After you join a team on GitHub, you cannot change teams! Make sure that only one of you creates the team, and make sure that the remaining teammates join the right team.

Once you enter your team name, Github will automatically create a repository for your team.

Your server-side code must include unit and mock tests. To accomplish this, you should use the tests you wrote for the Basic LLM Experiment to your repo, and ensure they are running as part of your CI pipeline.

Grading¶

To receive full credit for the first checkpoint, we expect:

An Google Doc design document that highlights your findings and decisions. This should follow the outline, and be around around 1,000-1,500 words. It should not include low-quality AI slop in the text.
A link to your Colab notebook completing all of the setup and basic LLM experiment steps outlined by the previous section
A functional integration of the UI code into your NodeBB application.
A preliminary implementation of the translation feature using the starter code, including CI with unit and mock tests.

Resource & Documentation¶

Design Documents¶

The design document task is easy to underestimate both in terms of time needed and in terms of difficulty designing meaningful and useful descriptions. While it is easy to create a superficial solution, a good solution will likely require significant thinking, discussion, and iteration.
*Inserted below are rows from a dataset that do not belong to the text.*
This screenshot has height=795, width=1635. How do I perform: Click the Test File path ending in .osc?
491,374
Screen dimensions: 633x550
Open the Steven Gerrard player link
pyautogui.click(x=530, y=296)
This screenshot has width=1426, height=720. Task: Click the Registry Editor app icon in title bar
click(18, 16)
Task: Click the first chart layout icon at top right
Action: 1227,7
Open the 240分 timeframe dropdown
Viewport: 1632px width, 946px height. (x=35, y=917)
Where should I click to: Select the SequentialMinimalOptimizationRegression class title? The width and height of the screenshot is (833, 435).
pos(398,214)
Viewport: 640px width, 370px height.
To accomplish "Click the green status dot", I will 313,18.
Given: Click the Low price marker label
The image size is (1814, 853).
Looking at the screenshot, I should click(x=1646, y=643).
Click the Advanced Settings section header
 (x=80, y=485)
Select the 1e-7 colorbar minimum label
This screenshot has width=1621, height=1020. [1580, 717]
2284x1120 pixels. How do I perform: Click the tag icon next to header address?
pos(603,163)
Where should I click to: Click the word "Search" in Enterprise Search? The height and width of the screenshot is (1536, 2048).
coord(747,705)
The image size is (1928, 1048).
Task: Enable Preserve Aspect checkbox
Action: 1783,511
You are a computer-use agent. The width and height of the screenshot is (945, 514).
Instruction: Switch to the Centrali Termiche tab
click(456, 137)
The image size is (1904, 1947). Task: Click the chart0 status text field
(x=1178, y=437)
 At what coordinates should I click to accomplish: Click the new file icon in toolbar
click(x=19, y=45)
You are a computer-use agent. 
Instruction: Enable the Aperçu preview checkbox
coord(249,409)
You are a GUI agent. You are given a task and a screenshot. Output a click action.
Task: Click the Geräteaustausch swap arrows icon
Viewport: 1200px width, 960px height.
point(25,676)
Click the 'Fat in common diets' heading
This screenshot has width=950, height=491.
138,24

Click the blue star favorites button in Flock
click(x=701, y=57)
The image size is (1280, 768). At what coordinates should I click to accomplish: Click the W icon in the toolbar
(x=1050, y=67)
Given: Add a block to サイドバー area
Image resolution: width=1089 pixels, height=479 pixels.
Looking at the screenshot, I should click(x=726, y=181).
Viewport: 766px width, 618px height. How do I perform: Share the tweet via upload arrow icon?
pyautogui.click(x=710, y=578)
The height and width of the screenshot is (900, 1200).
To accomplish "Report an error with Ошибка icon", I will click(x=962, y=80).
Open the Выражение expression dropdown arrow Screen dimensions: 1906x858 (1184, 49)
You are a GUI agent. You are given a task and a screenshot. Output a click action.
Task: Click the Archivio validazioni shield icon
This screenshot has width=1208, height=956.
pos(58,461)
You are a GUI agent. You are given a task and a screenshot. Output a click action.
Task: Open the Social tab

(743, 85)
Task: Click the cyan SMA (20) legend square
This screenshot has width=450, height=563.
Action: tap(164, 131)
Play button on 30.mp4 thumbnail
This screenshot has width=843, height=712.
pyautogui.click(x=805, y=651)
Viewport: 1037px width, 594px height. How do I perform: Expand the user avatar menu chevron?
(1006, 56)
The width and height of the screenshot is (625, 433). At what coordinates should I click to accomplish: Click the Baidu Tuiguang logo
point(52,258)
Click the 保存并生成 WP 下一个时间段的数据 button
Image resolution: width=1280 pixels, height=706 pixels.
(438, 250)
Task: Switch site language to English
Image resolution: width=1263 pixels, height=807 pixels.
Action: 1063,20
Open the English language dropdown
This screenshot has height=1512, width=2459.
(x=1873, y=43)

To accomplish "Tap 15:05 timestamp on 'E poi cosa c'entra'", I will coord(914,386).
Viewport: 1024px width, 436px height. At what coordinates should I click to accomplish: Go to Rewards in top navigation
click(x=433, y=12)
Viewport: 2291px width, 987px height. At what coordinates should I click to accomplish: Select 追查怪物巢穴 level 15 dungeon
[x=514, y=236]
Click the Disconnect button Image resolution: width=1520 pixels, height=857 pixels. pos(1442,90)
Feel free to seek feedback from the course staff on your solution before submission!

There are a few additional reference materials available in the CMU library that your team may want to consult. We do not recommend reading through all of it; instead, skip around to sections that are relevant to you.

Software Architecture in Practice, Third Edition: You may wish to review appropriate sections within Part Two to help find appropriate tactics and techniques you can use in your design to promote particular quality attributes.
Documenting Software Architectures: Views and Beyond, Second Edition: Useful book to generally reference for creating architecture documentation.